3. The use of claim 1 or 2 for inhibiting the motility of tumor cells in a subject suffering from said carcinomas.

4. The use of any one of claims 1 to 3 wherein the carcinoma cells of the patients suffering from said carcinomas do not comprise an overexpression of EGF receptor.

5. The use of any one of claims 1 to 4 wherein the cells derived from said carcinomas comprise at least one mutation in the β-catenin signal transduction pathway.

6. The use of any one of claims 1 to 4 wherein cells derived from said carcinoma comprise a mutation in E-cadherin.

7. The use of claim 6 wherein said E-cadherin mutation is selected from the group consisting of a full or partial deletion of exon 8, a full or partial deletion of exon 9, a full or partial deletion of exon 10 and one or more point mutations.

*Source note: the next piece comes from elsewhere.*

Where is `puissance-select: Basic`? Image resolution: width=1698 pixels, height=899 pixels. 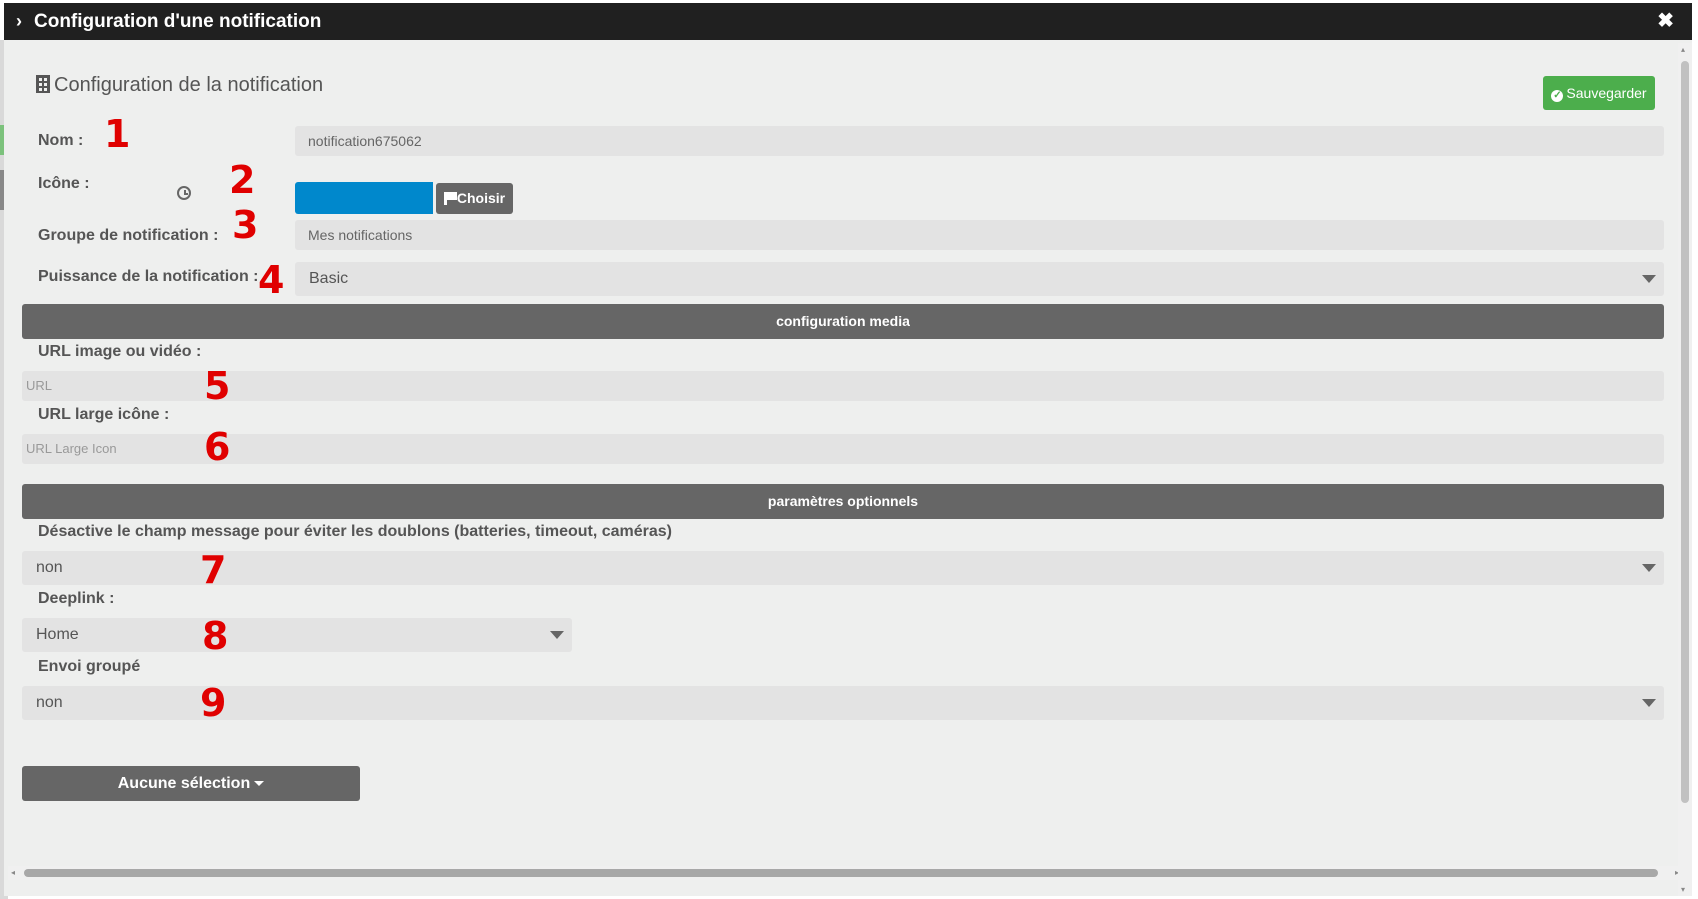 puissance-select: Basic is located at coordinates (980, 279).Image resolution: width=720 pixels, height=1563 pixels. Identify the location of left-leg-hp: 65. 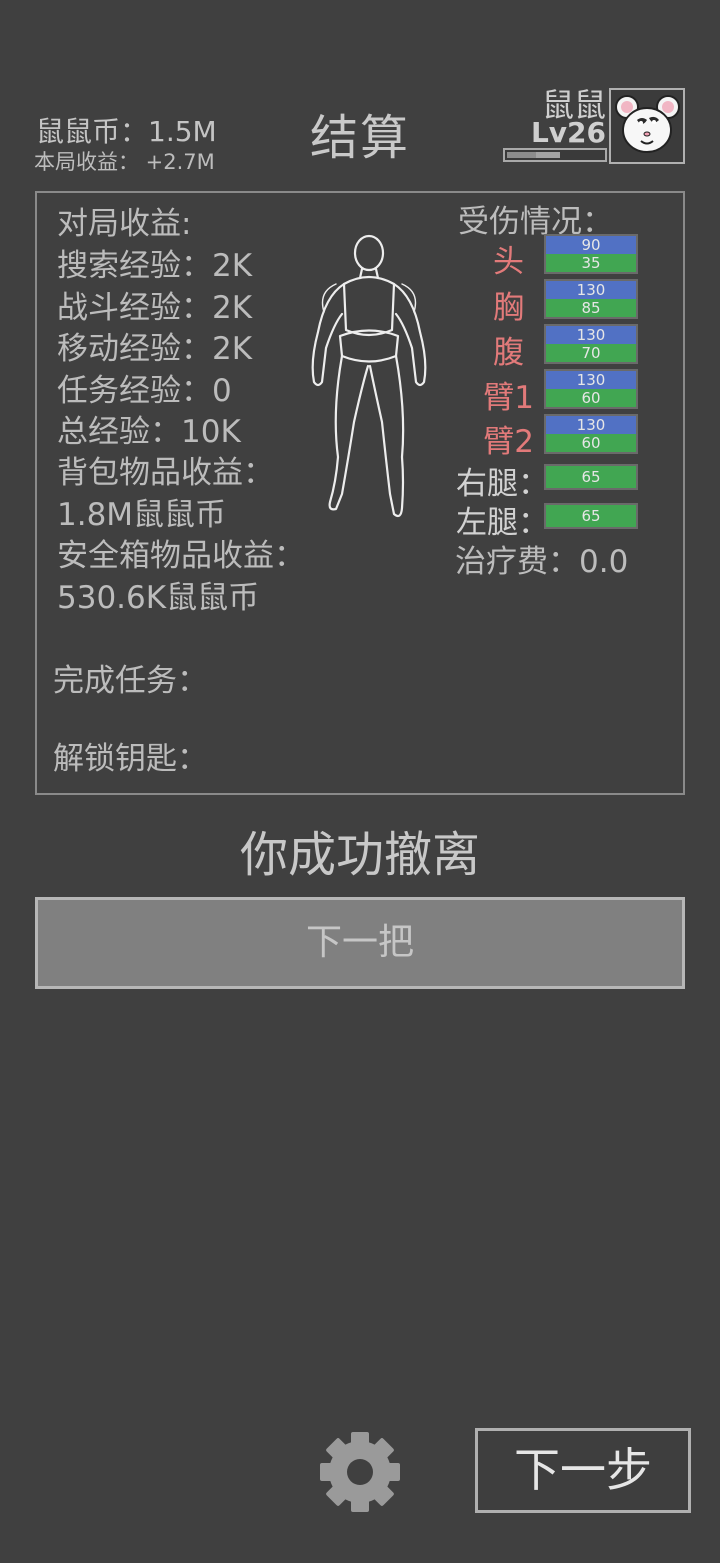
(591, 516).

8. The use of any one of claims 1 to 7, whereby said EGF receptor antagonist(s)/inhibitor(s) inhibits/inhibit the motility or metastasis formation of cells comprising at least one mutation in the β-catenin signal transduction pathway.

9. A method for the treatment of gastric carcinomas as defined in any one of the claims 1 to 8 comprising the administration of (an) EGF-receptor antagonist(s)Anhibitor(s) to a subject in need of such a treatment.

10. The use of any one of claims 1 to 8 or the method of claim 9 whereby the EGF-receptor antagonist/inhibitor is selected from the group consisting of an anti-EGF-receptor antibody or a derivative or a fragment thereof, an EGF-toxin or immunotoxin, antisense oligonucleotides specifically interacting with nucleic acid molecules encoding EGFR, siRNA or RNAi directed against EGFR, ribozymes specifically interacting with EGFR nucleic acid molecules or tyrosine kinase inhibitors.

11. The use or the method of claim 10, wherein said EGF-toxin is conjugated to Pseudomonas exotoxin A or a truncated version thereof whereby said EGF-toxin is fused to genistein.

12. The use or the method of claim 10, wherein said tyrosine kinase inhibitor is tyrphostin AG1478, ZD-1839, OSI-774, PKI-166, PD 158780, CPG 59326 or CI-1033.